(Records from a collection)

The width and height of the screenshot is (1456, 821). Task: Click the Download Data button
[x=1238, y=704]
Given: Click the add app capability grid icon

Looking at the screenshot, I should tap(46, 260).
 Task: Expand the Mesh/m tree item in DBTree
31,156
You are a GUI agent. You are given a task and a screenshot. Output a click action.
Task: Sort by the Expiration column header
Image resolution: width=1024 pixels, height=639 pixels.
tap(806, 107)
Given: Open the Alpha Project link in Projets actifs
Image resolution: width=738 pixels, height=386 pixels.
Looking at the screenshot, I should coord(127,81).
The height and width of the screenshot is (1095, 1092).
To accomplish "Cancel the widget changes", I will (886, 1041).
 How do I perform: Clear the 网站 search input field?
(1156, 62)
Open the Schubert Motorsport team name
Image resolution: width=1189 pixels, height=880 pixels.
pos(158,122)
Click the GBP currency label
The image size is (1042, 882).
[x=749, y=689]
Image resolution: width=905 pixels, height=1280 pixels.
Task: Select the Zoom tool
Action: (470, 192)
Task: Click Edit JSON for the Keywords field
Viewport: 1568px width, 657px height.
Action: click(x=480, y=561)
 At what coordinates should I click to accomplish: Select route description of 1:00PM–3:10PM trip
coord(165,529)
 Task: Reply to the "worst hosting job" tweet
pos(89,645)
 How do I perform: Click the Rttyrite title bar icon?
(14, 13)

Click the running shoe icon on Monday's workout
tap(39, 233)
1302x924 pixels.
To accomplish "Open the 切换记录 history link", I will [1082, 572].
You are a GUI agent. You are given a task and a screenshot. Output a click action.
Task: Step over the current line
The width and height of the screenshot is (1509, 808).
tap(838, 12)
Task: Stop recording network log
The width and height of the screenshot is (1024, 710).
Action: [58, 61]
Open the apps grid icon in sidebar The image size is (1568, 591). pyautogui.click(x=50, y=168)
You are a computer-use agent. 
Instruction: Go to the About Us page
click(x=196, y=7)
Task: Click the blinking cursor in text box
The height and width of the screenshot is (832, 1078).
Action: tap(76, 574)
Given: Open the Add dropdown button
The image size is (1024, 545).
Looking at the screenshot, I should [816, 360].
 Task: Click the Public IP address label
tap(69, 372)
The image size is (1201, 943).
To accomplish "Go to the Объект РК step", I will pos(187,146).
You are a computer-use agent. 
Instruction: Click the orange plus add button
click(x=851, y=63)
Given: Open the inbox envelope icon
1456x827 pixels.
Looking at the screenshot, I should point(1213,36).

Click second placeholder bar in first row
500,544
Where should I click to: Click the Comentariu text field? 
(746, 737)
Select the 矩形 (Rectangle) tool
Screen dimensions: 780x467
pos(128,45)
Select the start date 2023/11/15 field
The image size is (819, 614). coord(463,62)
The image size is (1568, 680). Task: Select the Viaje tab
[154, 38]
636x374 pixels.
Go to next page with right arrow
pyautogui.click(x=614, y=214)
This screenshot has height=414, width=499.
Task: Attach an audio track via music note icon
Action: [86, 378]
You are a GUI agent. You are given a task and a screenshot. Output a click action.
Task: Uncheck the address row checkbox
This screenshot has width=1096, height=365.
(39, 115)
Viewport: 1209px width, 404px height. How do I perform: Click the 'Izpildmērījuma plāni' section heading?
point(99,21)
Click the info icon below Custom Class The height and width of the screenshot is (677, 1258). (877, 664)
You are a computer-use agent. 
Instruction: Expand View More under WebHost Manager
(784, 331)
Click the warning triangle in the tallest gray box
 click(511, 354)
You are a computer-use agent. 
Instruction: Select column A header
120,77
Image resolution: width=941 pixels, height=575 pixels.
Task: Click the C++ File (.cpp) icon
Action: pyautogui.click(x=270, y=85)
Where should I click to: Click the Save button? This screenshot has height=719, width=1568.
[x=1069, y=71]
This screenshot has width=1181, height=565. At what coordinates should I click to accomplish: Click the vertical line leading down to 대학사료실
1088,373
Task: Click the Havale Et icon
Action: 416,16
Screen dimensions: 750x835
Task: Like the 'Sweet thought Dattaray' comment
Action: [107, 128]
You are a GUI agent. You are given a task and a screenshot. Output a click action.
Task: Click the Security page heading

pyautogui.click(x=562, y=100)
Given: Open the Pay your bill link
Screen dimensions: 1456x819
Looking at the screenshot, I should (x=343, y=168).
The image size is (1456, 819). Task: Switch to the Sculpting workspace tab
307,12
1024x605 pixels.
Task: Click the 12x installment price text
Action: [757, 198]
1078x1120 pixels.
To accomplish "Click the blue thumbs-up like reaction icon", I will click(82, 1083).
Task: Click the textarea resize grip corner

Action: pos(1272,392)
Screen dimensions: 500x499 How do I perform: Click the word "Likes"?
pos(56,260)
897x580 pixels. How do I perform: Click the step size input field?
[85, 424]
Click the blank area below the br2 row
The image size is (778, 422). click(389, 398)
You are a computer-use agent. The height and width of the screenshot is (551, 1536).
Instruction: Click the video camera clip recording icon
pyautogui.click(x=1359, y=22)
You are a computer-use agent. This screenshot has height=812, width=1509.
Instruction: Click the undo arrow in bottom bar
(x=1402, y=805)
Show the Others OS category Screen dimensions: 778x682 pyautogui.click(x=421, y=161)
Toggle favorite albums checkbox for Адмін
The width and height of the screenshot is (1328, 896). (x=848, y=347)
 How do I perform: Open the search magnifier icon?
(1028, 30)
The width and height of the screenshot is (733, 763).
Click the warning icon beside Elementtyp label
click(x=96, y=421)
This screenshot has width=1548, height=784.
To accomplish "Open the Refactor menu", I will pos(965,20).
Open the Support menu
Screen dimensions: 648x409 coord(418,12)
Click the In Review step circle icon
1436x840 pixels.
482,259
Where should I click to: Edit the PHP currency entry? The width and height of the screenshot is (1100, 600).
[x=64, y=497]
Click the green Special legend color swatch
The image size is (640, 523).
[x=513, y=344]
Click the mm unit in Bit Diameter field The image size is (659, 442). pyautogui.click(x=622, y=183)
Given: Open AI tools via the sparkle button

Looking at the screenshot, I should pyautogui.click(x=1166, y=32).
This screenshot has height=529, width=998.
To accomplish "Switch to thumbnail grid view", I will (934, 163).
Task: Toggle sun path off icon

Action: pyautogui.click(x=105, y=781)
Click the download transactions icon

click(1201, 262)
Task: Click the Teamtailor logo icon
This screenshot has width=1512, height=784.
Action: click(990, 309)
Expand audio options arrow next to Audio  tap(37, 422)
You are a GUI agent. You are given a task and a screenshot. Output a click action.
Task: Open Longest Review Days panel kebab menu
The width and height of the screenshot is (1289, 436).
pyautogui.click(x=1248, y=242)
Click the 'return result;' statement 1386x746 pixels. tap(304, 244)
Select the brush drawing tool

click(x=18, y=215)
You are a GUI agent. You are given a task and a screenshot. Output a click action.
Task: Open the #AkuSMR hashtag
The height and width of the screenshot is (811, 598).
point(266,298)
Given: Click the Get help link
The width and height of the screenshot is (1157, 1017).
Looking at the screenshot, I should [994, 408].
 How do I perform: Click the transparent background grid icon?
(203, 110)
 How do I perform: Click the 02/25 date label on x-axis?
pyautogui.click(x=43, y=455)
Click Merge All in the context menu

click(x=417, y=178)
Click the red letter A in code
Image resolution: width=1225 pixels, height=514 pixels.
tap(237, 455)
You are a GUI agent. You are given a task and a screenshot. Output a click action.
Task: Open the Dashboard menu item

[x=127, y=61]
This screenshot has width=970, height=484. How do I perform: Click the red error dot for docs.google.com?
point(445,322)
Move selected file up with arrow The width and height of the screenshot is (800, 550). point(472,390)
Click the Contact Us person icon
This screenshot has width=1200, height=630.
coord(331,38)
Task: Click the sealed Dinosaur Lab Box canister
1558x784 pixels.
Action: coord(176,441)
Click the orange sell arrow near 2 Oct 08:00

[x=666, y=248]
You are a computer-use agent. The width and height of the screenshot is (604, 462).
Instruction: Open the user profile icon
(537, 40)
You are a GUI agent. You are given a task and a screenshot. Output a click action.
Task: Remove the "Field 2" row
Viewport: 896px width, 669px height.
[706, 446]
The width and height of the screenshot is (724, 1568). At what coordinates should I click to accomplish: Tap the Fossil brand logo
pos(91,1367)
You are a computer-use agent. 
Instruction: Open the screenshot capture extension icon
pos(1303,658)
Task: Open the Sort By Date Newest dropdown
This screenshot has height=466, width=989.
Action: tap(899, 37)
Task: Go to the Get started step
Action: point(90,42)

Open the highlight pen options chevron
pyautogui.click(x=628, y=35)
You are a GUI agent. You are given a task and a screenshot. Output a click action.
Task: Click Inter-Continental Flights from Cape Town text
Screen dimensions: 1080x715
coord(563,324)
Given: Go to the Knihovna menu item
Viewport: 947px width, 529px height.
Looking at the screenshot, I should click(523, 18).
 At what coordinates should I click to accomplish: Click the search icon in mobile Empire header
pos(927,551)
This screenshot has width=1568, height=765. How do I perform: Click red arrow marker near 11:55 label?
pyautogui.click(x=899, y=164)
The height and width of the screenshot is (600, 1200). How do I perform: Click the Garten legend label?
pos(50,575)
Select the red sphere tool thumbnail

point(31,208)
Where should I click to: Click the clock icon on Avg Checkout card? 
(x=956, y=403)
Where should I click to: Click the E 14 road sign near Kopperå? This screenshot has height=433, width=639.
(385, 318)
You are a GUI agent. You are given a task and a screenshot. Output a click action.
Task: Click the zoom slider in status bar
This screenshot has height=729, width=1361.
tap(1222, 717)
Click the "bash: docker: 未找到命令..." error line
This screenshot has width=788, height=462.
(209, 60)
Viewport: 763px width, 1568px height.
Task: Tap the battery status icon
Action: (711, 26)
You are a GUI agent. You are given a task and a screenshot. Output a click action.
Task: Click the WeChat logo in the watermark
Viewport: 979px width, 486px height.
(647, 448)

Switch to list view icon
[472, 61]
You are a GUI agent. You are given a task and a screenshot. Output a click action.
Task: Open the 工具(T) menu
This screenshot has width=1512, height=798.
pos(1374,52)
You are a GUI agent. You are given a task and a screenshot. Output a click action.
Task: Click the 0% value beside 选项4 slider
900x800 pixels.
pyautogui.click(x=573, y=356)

- _Exercise instructions_
Tell how many lines of the data include the word "Review", and nothing else.

- _Response area_
2